Bodigrim / tasty-bench

Featherlight benchmark framework, drop-in replacement for criterion and gauge.
https://hackage.haskell.org/package/tasty-bench
MIT License
80 stars 11 forks source link

Format of the CSV file #16

Closed harendra-kumar closed 3 years ago

harendra-kumar commented 3 years ago

Wanted to discuss a few minor details about the CSV file format.

  1. Would it be better to not have spaces in the names of the columns?
  2. Instead of "Mean", "cpuTime" may be a more informative choice.
  3. Also, why not keep the units of time as seconds instead of ps?
  4. Instead of Copied, gcBytesCopied would be more informative.
  5. Can we store the whole series of measurements in the CSV file, instead of just one data point? Like in gauge, we can have an iterations column reporting the number of iterations and rest of the columns report raw data corresponding to those many iterations as usual. This will allow other tools to do any statistical analysis over the whole series of measurements.
Bodigrim commented 3 years ago
  1. Spaces do not have any special meaning in CSV, so I do not see a special justification to avoid them.
  2. Agreed.
  3. I do not see how s are inherently better than ms or μs or ns or ps. Dumping picoseconds means that we do not have to deal with floating point numbers (and their parsing).
  4. Agreed.
  5. Since tasty-bench both prints and reads CSV, it would be inconvenient to have more than one line per benchmark. I can think about exposing more internals, so that an external client could measure a benchmark with a given number of iterations directly, without a medium of CSV file.
harendra-kumar commented 3 years ago
  1. secs is as arbitrary as any other unit. When using ps we are assuming we would never have to represent time at a lower granularity. If we use seconds, though we deal with floating point numbers we do not assume a precision. Also, secs is the unit being used in gauge and criterion, so we would not have to change anything in our analysis tools if it were secs.
  2. gauge provides a --csvraw option which dumps per sample data vs the --csv option which combines iterations into one single data point. Would something like that be a possible way to deal with this? I am not stuck because of this, so this is just a suggestion and not a pain point.
Bodigrim commented 3 years ago
  1. I don't want to look stubborn, but switching from picoseconds to seconds is a breaking change. How important is it for you? I kinda feel that compatibility with CSV format of criterion or gauge is a lost cause anyways.

  2. Generating two incompatible CSV reports is confusing: nothing prevents a user to generate --baseline with a hypothetical --csvraw instead of --csv.

    My resistance is partly caused by current architecture, which makes dumping raw samples difficult. But I also think CSV is a poor format for interprocess communications and a likely source of future compatibility issues. I'd prefer to expose more internals, so that clients were able to roll out their own statistical analysis communicating in-process.

harendra-kumar commented 3 years ago

How important is it for you?

Not critical, but nice to have for compatibility. Until tasty-bench is tested and becomes reliable for our existing benchmarking infrastructure we would like to keep gauge too as a backup option. For that we will have to use separate handling in the analysis/reporting for both the tools, or maybe preprocess the csv file generated by tast-bench to convert the column to seconds.

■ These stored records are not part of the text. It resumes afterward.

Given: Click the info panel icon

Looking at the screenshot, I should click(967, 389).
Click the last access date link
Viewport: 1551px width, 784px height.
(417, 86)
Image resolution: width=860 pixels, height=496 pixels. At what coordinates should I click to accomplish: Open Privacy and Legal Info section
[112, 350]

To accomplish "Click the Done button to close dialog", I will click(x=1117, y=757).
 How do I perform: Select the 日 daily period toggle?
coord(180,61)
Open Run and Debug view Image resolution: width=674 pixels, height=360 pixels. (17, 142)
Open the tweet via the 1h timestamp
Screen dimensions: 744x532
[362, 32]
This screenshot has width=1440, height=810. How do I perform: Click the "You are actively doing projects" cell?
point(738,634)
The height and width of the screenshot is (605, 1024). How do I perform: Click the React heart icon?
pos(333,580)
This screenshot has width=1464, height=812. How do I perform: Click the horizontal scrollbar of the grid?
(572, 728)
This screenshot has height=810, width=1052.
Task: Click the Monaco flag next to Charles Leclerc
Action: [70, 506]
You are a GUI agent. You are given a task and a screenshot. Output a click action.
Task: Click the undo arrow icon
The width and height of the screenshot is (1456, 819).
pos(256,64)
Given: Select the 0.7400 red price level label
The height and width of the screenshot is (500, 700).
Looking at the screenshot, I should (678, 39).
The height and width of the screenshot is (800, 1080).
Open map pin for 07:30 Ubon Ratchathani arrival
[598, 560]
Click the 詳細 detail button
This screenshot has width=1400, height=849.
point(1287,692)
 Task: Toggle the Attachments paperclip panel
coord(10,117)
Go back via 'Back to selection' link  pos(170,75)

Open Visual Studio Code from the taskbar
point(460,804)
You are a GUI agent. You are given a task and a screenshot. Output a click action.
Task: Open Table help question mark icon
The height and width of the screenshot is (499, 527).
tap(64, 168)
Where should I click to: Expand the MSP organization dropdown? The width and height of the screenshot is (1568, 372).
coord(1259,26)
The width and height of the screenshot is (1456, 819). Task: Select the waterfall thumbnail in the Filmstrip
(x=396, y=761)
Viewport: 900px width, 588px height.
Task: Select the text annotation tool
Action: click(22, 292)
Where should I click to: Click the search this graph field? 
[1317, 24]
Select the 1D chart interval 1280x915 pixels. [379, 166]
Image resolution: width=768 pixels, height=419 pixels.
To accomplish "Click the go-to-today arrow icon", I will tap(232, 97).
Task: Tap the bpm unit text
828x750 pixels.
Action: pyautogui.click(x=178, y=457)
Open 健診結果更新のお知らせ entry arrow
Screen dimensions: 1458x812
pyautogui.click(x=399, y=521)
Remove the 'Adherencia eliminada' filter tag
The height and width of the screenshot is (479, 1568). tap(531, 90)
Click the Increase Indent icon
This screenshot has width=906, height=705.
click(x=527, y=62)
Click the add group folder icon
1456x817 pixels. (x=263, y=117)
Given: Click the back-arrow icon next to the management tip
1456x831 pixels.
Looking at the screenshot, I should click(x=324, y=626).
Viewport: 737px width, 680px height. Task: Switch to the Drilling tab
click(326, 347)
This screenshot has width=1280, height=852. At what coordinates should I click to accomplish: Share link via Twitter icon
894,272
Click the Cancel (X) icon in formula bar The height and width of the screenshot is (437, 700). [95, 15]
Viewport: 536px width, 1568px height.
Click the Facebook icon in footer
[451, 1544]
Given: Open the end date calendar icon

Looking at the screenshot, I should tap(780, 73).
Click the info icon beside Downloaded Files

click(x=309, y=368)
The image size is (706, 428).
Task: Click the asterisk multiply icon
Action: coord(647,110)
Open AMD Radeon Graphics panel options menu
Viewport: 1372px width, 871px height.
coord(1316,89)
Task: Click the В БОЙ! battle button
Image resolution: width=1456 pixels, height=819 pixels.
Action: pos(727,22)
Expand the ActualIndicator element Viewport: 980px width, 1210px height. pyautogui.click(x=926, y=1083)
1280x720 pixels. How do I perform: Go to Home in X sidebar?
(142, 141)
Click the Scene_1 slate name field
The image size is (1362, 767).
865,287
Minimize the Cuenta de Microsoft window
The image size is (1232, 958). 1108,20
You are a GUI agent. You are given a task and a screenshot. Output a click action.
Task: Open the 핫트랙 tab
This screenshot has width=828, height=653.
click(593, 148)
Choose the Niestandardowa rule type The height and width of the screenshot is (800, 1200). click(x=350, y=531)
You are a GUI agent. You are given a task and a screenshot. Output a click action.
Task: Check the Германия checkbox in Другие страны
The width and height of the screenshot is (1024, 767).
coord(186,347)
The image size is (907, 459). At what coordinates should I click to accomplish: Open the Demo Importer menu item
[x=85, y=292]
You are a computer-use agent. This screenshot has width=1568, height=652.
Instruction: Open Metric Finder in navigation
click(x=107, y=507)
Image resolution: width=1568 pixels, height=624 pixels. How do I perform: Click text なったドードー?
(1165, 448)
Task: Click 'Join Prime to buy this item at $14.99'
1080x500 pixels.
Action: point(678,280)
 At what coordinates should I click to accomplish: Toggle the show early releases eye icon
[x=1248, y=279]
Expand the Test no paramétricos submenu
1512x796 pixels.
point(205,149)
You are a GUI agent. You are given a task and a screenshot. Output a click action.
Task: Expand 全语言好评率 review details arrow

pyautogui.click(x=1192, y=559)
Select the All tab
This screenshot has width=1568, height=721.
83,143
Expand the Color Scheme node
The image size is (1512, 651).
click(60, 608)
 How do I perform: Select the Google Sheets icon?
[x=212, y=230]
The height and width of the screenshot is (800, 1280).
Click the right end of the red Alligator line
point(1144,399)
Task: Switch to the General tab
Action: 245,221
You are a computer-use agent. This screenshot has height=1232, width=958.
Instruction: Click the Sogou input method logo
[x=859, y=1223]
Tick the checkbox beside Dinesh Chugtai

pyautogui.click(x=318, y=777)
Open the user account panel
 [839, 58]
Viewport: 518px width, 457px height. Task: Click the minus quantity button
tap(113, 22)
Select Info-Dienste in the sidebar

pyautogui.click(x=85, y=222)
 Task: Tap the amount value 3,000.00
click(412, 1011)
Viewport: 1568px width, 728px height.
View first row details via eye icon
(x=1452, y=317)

Regarding (4), in general, a persistent file is a good interface for such purposes, CSV or whatever. We may not want to perform the statistical analysis in real time, instead we may want to process the raw data offline at any time to produce different reports or presentations of the data. For that, some persistent format to store the data is required.

The easiest possible way could be to store all the data points in the CSV. The internal tasty-bench analysis can just use the last two points for each benchmark to calculate its results. Anyway, as I said earlier this is not critical for me as of now, but something to consider/discuss.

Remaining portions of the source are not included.